The deadly spectre of bird flu has returned to Asia, with Vietnam confirming Friday that three people have become the latest victims of the disease that claimed 24 lives across the region earlier this year.
The World Health Organisation (WHO) said further tests were needed to see if three other people who have died over the past fortnight in the communist nation from a similar illness had also been infected with avian influenza.
An official from Ministry of Health, requesting anonymity, said two more individuals were being treated in hospital for acute respiratory infections and they were also suspected of having contracted the disease.
The latest confirmed deaths take the number of Vietnamese bird flu victims this year to 19, according to the ministry. Prior to this, the last confirmed death was a 12-year-old boy who passed away on March 15.
Eight people have also died in Thailand but the last death in the kingdom occurred on March 12.
Hans Troedsson, the WHO's representative in Vietnam, said the health ministry had informed him preliminary tests showed the presence of the lethal H5N1 strain of bird flu in one of the victims.
So far the two others have only been tested for the H5 virus. H5N1 is the only strain known to pass from infected poultry and cause illness in humans.
The UN health agency described their deaths as a worrying development that "confirmed the continuing ability of the virus to transmit to humans".
"Every human case raises the risk of avian and human viruses mingling, and the development of a pandemic strain," Peter Cordingley, spokesman for the WHO's Western Pacific Office in Manila, told AFP.
"Outbreaks in poultry are not under control. The virus is widespread in the environment and will take concentrated efforts over a long period to remove it."
Vietnam was widely criticised for acting prematurely and recklessly when it announced on March 30 that the country was free of the disease.
The WHO urged all Asian governments to exercise maximum caution and surveillance.
Thailand, Indonesia and China have all recently reported new cases following the worst of the H5N1 outbreaks earlier this year that crippled poultry industries and resulted in the deaths or culling of almost two million birds.
South Africa is currently tackling the milder H5N2 strain.
Vietnam's Ministry of Health said one of the three latest victims, a four-year-old boy from the northern province of Ha Tay, had died on August 2 in Hanoi's Central Paediatric Hospital one week after being admitted.
The second, a baby girl less than one-year-old and also from Ha Tay, died on August 4, two days after being admitted.
The third victim, a 23-year-old woman from the southern province of Hau Giang, south-west of Ho Chi Minh City, was admitted to hospital in neighbouring Can Tho province on July 31.

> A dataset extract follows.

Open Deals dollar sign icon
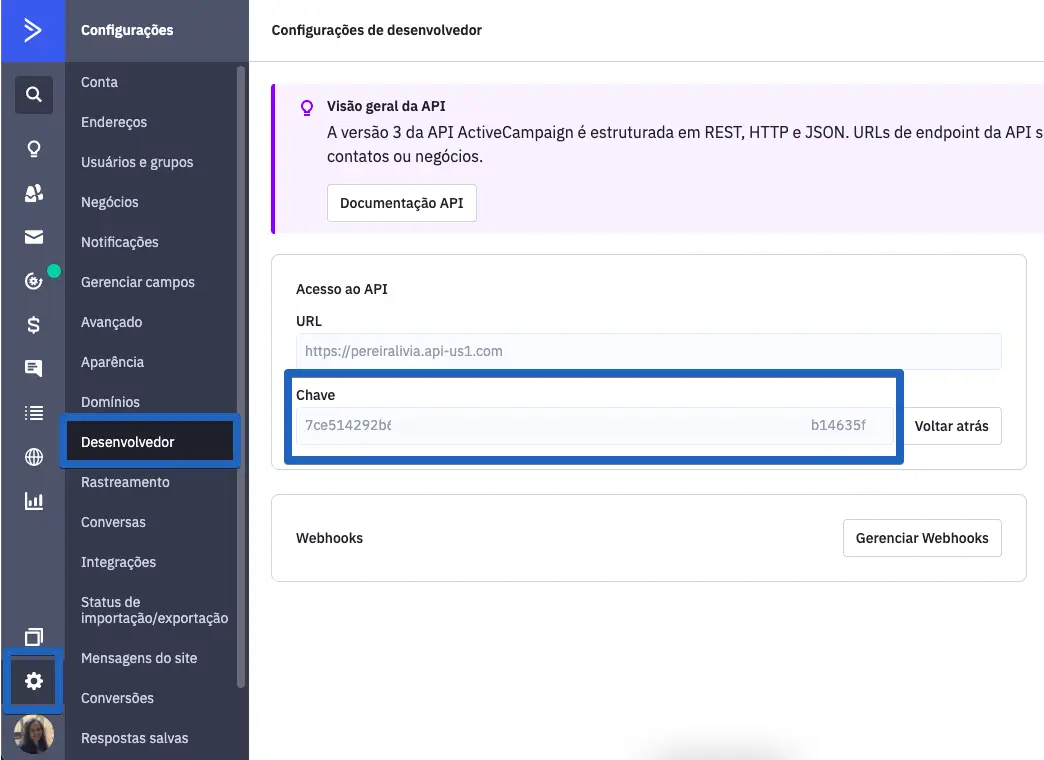The height and width of the screenshot is (760, 1044). pyautogui.click(x=33, y=324)
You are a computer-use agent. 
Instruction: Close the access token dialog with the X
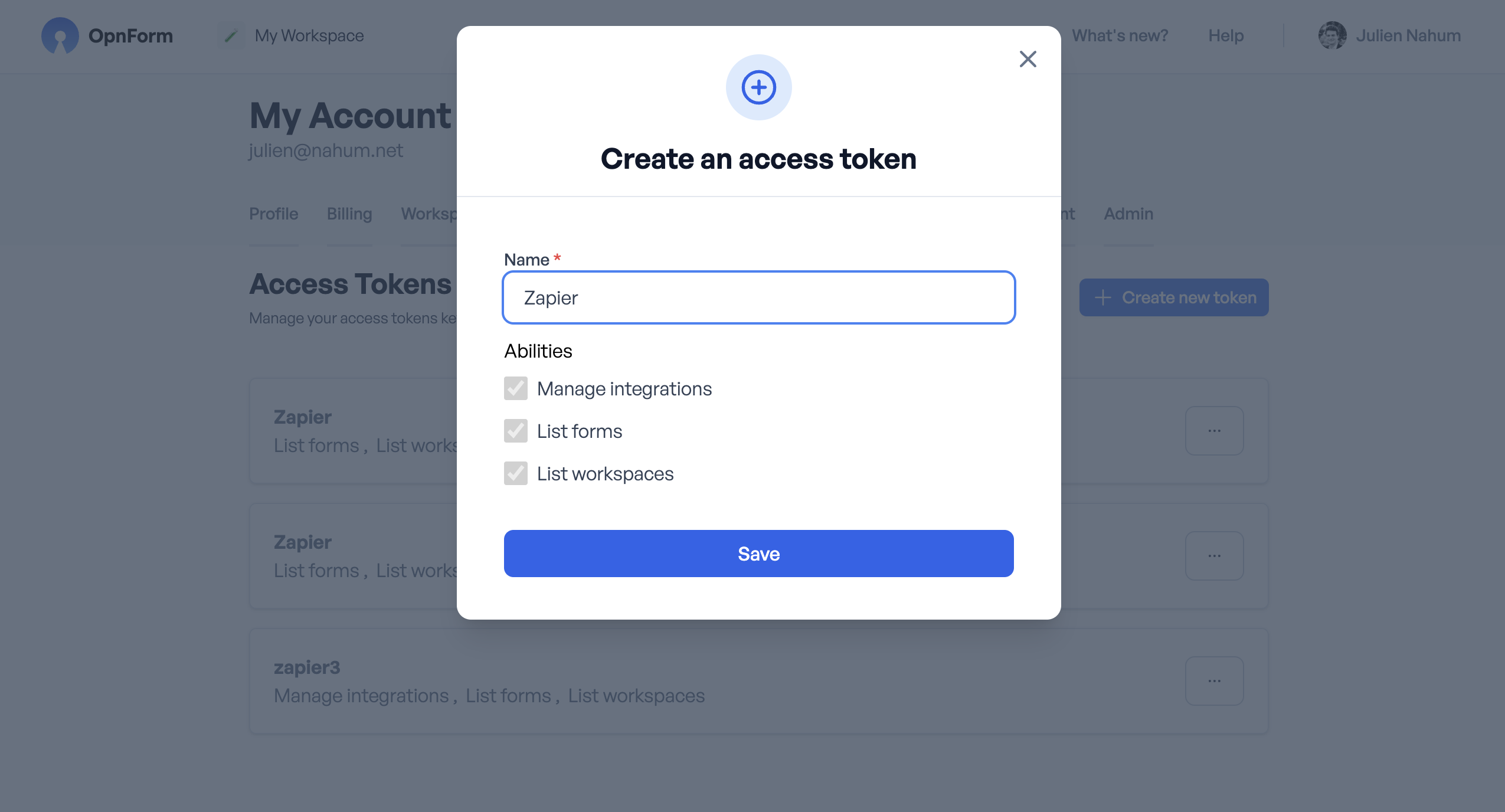point(1028,59)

She died on August 2 and a throat swab sample taken from her tested positive for H5N1 at the Ho Chi Minh City-based Pasteur Institute.
Meanwhile, a health ministry official said a 19-year-old woman from Hau Giang and another person from nearby Tra Vinh province were being treated at a hospital in Ho Chi Minh City for suspected bird flu.
Vietnamese Prime Minister Phan Van Khai has ordered a nation-wide alert and the culling of all poultry in areas where the virus is detected.